Limaco v. Wynn, 2023 WL 154965 (9th Cir., Jan. 11. 2023)
Appellant Angelica Limcaco appeals the dismissal of her civil claim brought under RICO and the 9th Circuit affirmed.
Limcaco sued in federal district court in California under RICO. The core of Limcaco’s claim is that Appellees illegally influenced the appointment of WLV’s counsel, Elayna Youchah, as a magistrate judge in the District of Nevada where the Nevada Matter was pending. She contends that Appellees were part of a RICO conspiracy to protect Wynn casino gaming licenses and that losing the Nevada Matter would threaten those licenses.
First, the district court properly determined that it lacked personal jurisdiction over Buckley. “[M]ere injury to a forum resident is not a sufficient connection to the forum.” Walden v. Fiore, 571 U.S. 277, 290 (2014). “The proper question is not where the plaintiff experienced a particular injury or effect but whether the defendant’s conduct connects him to the forum in a meaningful way.” Id. Limcaco failed to allege that Buckley directed any conduct at California or that her claims arise out of that purposeful direction.
Second, the district court also properly determined that nationwide service of process under 18 U.S.C. § 1965(b) was inappropriate. Nationwide service under § 1965(b) requires a court to have personal jurisdiction over at least one of the participants, no other district to be able to assert personal jurisdiction over all the alleged co-conspirators, and facts showing the existence of a multidistrict conspiracy encompassing defendants. Limcaco’s bare assertions that “there is no indication” that Nevada has jurisdiction over ML Strategies, or that Massachusetts had jurisdiction over Buckley, do not establish that § 1965(b) applies, particularly when the First Amended Complaint’s (FAC) primary theory is that all the purported bad actors were engaged in a scheme aimed at assisting a Nevada entity in securing gaming licenses in Massachusetts.

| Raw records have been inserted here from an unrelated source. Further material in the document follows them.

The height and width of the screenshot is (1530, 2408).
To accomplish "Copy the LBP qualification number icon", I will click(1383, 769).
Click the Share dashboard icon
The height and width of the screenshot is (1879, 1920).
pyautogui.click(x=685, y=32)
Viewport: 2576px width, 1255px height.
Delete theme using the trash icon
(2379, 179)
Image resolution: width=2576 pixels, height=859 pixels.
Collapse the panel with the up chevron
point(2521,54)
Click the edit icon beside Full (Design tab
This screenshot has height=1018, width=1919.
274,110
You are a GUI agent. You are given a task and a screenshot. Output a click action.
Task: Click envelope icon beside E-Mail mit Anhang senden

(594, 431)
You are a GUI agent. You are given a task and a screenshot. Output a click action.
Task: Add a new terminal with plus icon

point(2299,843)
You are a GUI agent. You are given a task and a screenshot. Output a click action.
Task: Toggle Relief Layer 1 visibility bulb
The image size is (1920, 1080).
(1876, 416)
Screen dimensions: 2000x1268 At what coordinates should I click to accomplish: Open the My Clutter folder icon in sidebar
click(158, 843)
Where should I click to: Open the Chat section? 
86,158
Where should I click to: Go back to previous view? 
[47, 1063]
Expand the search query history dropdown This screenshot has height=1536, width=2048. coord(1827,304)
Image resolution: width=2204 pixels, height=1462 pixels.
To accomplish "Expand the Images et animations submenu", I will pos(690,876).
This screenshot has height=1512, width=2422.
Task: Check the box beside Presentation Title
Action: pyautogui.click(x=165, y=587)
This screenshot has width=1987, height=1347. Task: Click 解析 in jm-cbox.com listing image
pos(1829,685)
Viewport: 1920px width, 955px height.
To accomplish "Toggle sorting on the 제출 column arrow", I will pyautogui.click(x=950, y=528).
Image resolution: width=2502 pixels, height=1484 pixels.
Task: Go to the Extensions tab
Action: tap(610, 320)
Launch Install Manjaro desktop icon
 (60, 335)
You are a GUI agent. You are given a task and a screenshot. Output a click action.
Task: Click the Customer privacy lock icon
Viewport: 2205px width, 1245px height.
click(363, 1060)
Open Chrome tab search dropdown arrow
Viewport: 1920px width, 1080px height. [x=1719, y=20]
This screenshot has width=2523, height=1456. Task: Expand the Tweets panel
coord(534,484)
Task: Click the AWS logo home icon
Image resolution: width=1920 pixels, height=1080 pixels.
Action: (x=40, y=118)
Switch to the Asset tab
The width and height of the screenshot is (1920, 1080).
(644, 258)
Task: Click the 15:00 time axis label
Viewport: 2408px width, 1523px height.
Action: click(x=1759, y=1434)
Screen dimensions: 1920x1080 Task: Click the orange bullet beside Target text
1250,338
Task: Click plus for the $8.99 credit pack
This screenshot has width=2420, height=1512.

Third, Limcaco similarly failed to satisfy statutory standing under RICO because she fails to allege an injury to business or property through a RICO violation. Limcaco asserts injuries under theories of honest services fraud, loss of chance to pursue her claim (the Nevada Matter), lost damages from the Nevada Matter, and legal fees. The district court did not err in concluding that “deprivation of honest services alone does not constitute concrete financial loss for purposes of pleading RICO’s statutory standing requirement.” Additionally, Limcaco’s assertion that she suffered injury from the lost ability to pursue her claim is not concrete nor financial because she litigated the Nevada Matter before the district court and this court on appeal. Limcaco’s lost damages claim similarly fails because it presupposes success on the merits, which were never addressed.
Lastly, Limcaco cites no case in which this court has ever recognized the inurement of legal fees as a cognizable injury under RICO. Even if legal fees could be a cognizable interest as “deprivation[s] of money,” Limcaco’s assertions still fail to be sufficiently financial or concrete. Next, Limcaco cannot establish any injury “by reason of” a RICO violation because she cannot show that Appellees’ conduct was the but-for or proximate cause of any injury. Limcaco’s complicated theory of causation turns on a “cascading chain of events” spanning multiple years and involving several third parties. Limcaco does not adequately allege that, but-for the Appellees’ unlawful conduct in elevating Youchah, her injury would not have occurred because the district court dismissed her claim as time barred, and we affirmed that dismissal on appeal. Similarly, Limcaco fails to sufficiently allege proximate causation because her allegations are conditioned on several independent events2 and do not show that “the alleged violation led directly to the plaintiff’s injuries.”